Culture and process hacks
One way to produce higher quality code at the same speed as traditional coding is test-driven development. In TDD, programmers spend a little more time on design and structuring the work and make up for that with less debugging.
At the end, the code that pops out includes a "free" regression test suite. So much of software quality is exploring and elaborating on the consequences of ideas, yet the most visible place to start is probably a decrease in bugs escaping undetected at each level.
The history of automated checks at higher levels -- created before the code is created -- is more mixed. After unit tests, the next step may be automated API checks. Defining the expectations for API tests upfront creates an executable specification. The test for an API should represent what the API should do.
Bugs can be defined in terms of a failing test. The bug can be marked as fixed when the test passes and other tests don't fail. Moving up from the API to the user interface is more challenging, as it is harder to create a test for the UI before the UI exists. The tool Cucumber and the given/when/then format are popular ways to define the user experience by checkable flows. These tests aren't often automated, creating something roughly as valuable as a regular requirements document, sort of similar to a legal proclamation of a holiday.

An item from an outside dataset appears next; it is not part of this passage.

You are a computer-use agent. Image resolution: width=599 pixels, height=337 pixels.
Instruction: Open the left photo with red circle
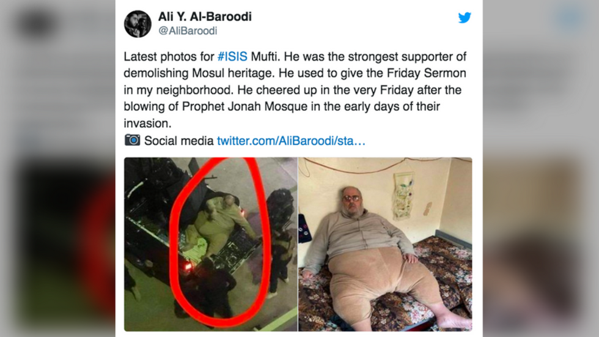[210, 244]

Another surprising hack is to find the feedback delays in the system. The longer the feedback delay from the creation of a bug to it being found, the more uncertainty, confusion, and context change will exist in the system. Give an analyst four weeks from discussing the story to review, and they'll have forgotten it. Make it four months, the analyst will have other priorities or may have moved on. At four days, you get focus. At four hours, the analyst or product owner will be engaged, because they begin to realize that a poor job now will mean much more work later -- and later is real soon.
The bottom line
The major theme with Agile culture is management engagement. If management reads the reports and digs into the data, the work will be of higher quality. If the people in the organization can get closer to the customer, they can deliver more value to that customer
To create culture, take a hard look at what you are rewarding, along with how you communicate expectations and consequences. Make sure people have the tools, training and job assignments they need to be successful. Most importantly, lead from the front. If you're not able to lead, at least try to provide team members external learning materials; maybe even leave printouts of, say, articles in places people will find them.